In researching this topic, much forum discussion was found surrounding similar projects. Consensus seemed to be that for a visualization using static views such as this, exporting to an external main-stream video-processing platform would be most effective. To do this, each time view would need to be honed and exported as images through a layout. These layouts would then be arranged into a video with windows video editor.
Elements such as legend, title and attribution that had been causing issues under the animation tool were added to a layout. They automatically updated relevant information as layers were swapped within the layout view. Each layer in turn were exported as layouts representing each year range. Once these images were created, they were imported into windows video editor where they were composed into a timeline. Each layout was given period of 3 seconds before it would transition to the next layout. The video was then exported in 1080p and published to Youtube. Once hosted on Youtube, it can be easily embedded into a site like above or shared via link.
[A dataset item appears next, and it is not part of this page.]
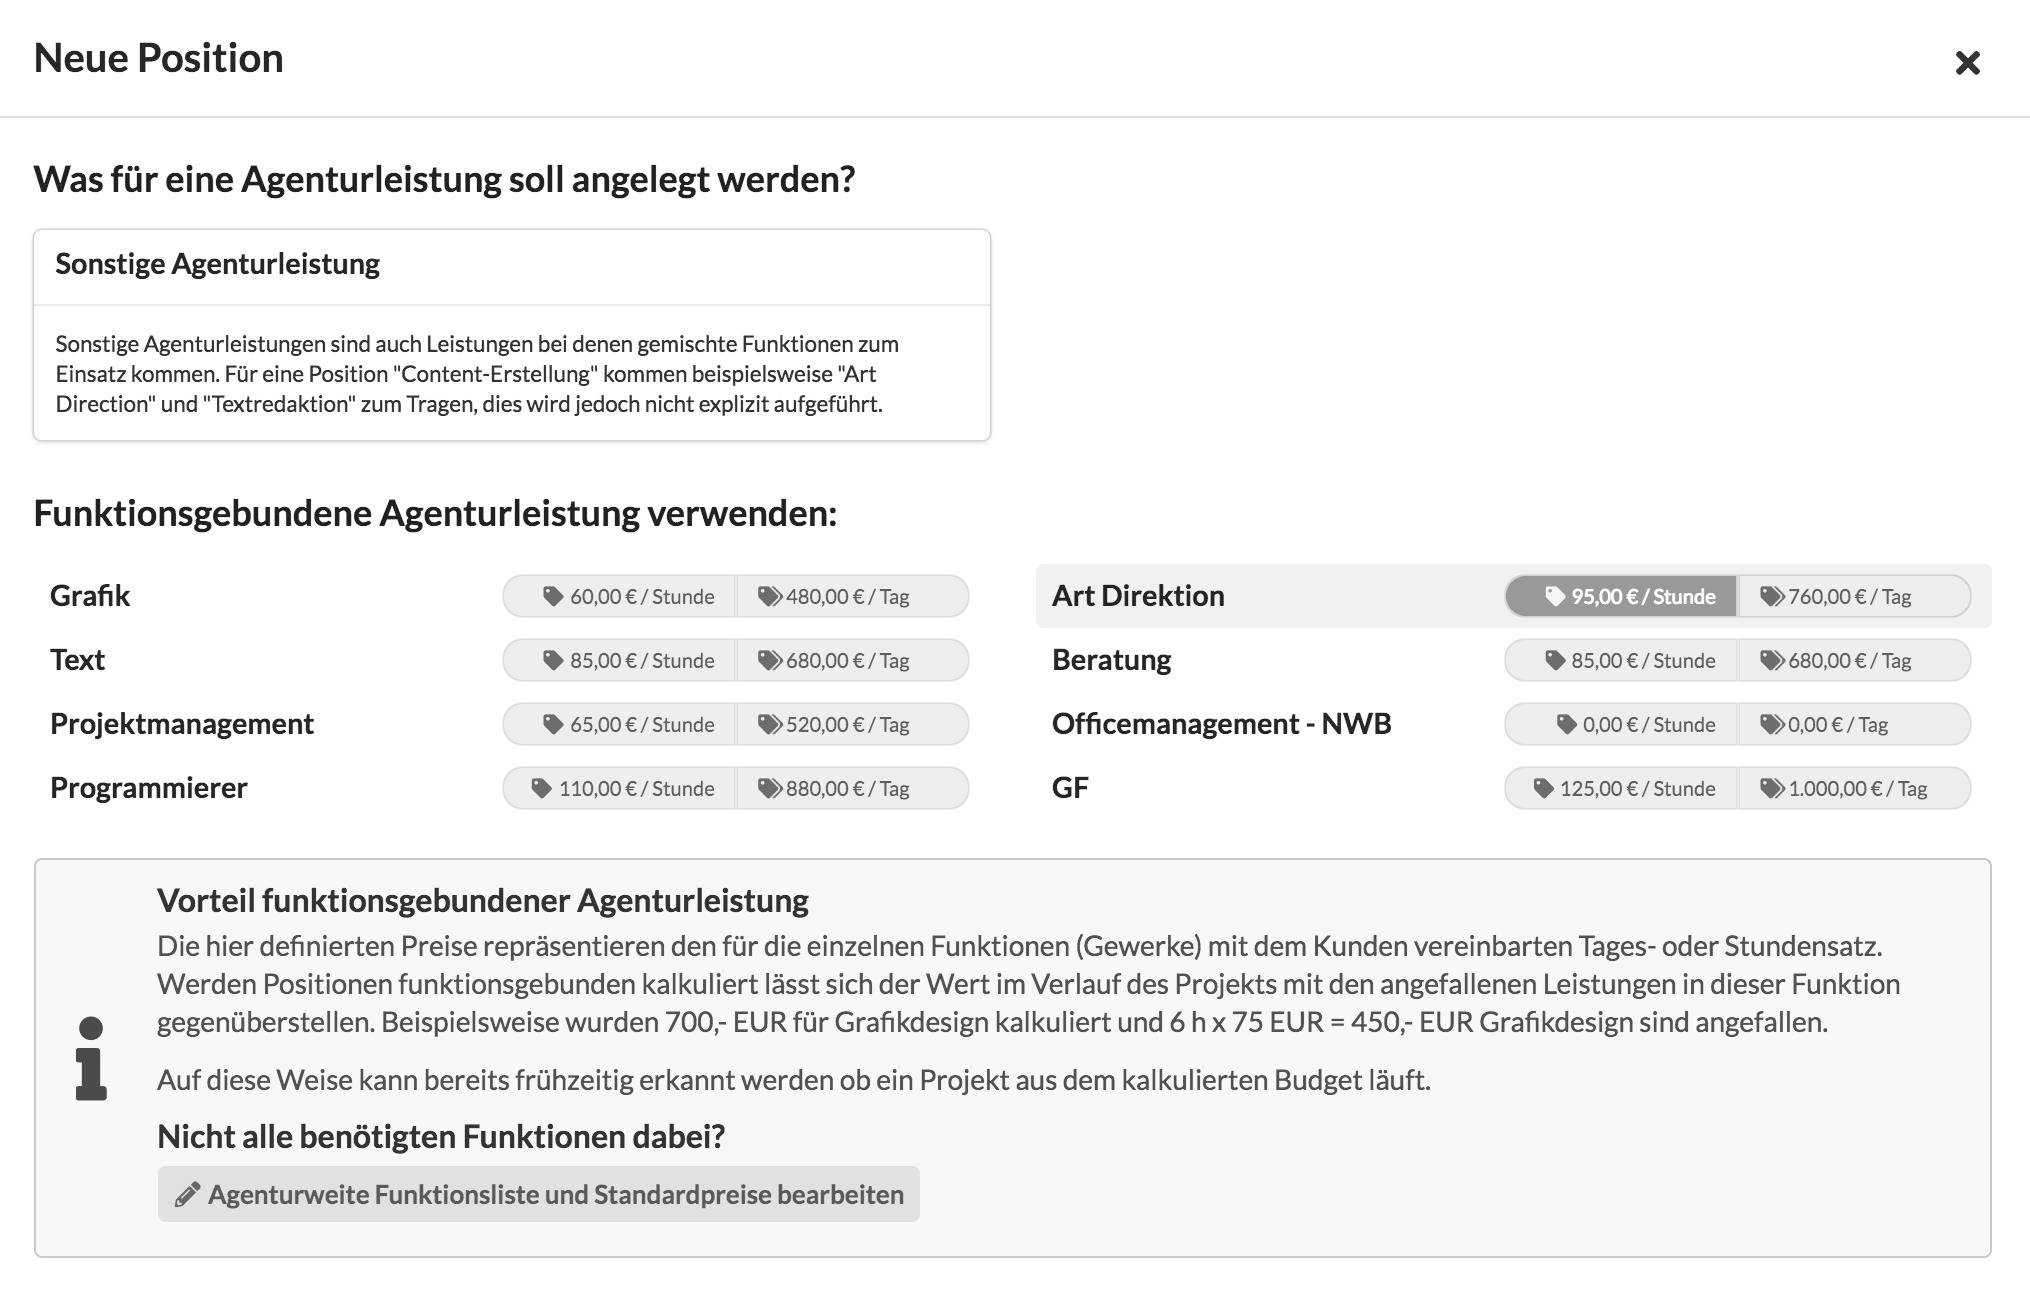Screen dimensions: 2030x1304
Task: Choose Programmierer 110,00 € / Stunde
Action: pos(620,788)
Fig. 5 – Video editing in Windows Video Editor
There are different factors and semi-regular phenomenon that have impacts on tropical storm development. Events such as El Nino and the Pacific Decadal Oscillation are recurring events that could enhance. Relating the timeline of these events as well as ocean surface temperature could help interpret trends within this visualization. Creating a methodology behind time ranges displayed also could have enhanced this visualization. For example, breaking this visualization into phases of El Nino-Southern Oscillation rather than even time windows may have presented a lot of value to this sort of visualization.